Reputation: 1871
I am using Swift 3 and have a long string containing 0's and 1's.
Ex. "1111001111111111001111111111000111000000000111000111111111100000000111100111100111111111100000000011100011111111110011110011110000000000000000000"
I am trying to split up this string into two arrays, to determine how many 1's and 0's are repeating after another.
When I call the method let oneArray = binString.components(separatedBy: "0")
and let zeroArray = binString.components(separatedBy: "1")
The returned arrays we get for our example string is:
["1111", "", "1111111111", "", "1111111111", "", "", "111", "", "", "", "", "", "", "", "", "111", "", "", "1111111111", "", "", "", "", "", "", "", "1111", "", "1111", "", "1111111111", "", "", "", "", "", "", "", "", "111", "", "", "1111111111", "", "1111", "", "1111", "", "", "", "", "", "", "", "", "", "", "", "", "", "", "", "", "", "", ""]

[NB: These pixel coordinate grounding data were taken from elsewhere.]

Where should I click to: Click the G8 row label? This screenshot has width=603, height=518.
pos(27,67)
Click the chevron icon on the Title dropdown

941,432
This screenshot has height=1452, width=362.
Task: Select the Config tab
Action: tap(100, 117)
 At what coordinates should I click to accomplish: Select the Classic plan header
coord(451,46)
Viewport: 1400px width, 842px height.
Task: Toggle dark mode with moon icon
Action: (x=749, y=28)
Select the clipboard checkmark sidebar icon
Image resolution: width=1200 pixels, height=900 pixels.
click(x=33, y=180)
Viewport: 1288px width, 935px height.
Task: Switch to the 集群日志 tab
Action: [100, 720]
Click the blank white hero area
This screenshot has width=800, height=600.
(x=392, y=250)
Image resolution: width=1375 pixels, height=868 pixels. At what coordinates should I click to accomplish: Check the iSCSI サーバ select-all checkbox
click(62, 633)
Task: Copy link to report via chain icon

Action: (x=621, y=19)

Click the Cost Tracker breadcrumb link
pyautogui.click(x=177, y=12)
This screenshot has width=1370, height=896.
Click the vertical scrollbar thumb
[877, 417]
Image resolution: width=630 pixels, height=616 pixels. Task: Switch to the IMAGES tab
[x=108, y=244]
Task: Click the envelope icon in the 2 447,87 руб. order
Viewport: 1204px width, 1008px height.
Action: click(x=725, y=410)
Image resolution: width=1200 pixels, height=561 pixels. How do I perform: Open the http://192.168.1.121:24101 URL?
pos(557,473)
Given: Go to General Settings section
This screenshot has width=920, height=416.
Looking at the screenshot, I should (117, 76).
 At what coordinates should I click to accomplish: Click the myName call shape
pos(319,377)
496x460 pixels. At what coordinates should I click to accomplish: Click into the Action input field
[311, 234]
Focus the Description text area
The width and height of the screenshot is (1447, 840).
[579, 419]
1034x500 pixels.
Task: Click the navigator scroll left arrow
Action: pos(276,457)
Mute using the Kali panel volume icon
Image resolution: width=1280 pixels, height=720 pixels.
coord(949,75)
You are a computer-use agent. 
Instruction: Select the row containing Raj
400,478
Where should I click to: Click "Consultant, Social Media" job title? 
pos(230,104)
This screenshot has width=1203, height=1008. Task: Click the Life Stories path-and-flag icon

["", "", "", "", "00", "", "", "", "", "", "", "", "", "", "00", "", "", "", "", "", "", "", "", "", "000", "", "", "000000000", "", "", "000", "", "", "", "", "", "", "", "", "", "00000000", "", "", "", "00", "", "", "", "00", "", "", "", "", "", "", "", "", "", "000000000", "", "", "000", "", "", "", "", "", "", "", "", "", "00", "", "", "", "00", "", "", "", "0000000000000000000"]
And we don't understand why we can't just return arrays with just the 0's and 1's and not the empty strings as array elements. It doesn't seem that anyone else has asked this kind of question before, and we are confused because this seems to be the general method used to delimit strings from a character.
I'm wondering how to separate these strings the way we want. Seems like a weird situation here
Upvotes: 1
Views: 1203
Reputation: 154573
Every occurrence of the delimiter string will split the original string into a new string, so consecutive occurrences will result in empty strings.
You are close to what you want. Just add a filter { !$0.isEmpty }
statement to the end of each line to remove the unwanted empty strings:
let binString = "1111001111111111001111111111000111000000000111000111111111100000000111100111100111111111100000000011100011111111110011110011110000000000000000000"
let oneArray = binString.components(separatedBy: "0").filter { !$0.isEmpty }
let zeroArray = binString.components(separatedBy: "1").filter { !$0.isEmpty }
print(oneArray)
print(zeroArray)
Output:
["1111", "1111111111", "1111111111", "111", "111", "1111111111", "1111", "1111", "1111111111", "111", "1111111111", "1111", "1111"] ["00", "00", "000", "000000000", "000", "00000000", "00", "00", "000000000", "000", "00", "00", "0000000000000000000"]
Upvotes: 1
Reputation: 42143
The components function uses the character as delimiter so it will not include it in the resulting array and will treat consecutive delimiters as an empty string element.
What you could do is this:
let binary = "1111001111111111001111111111000111000000000111000111111111100000000111100111100111111111100000000011100011111111110011110011110000000000000000000"
let series = binary.replacingOccurrences(of: "10", with: "1,0")
.replacingOccurrences(of: "01", with: "0,1")
.components(separatedBy:",")
By inserting a comma between every break in 1/0 series, you get the delimiters exactly where you need them.
The series array will contain consecutive 1s and consecutive 0s in alternance. You can sort it if you want series of all 1s and all 0s grouped together.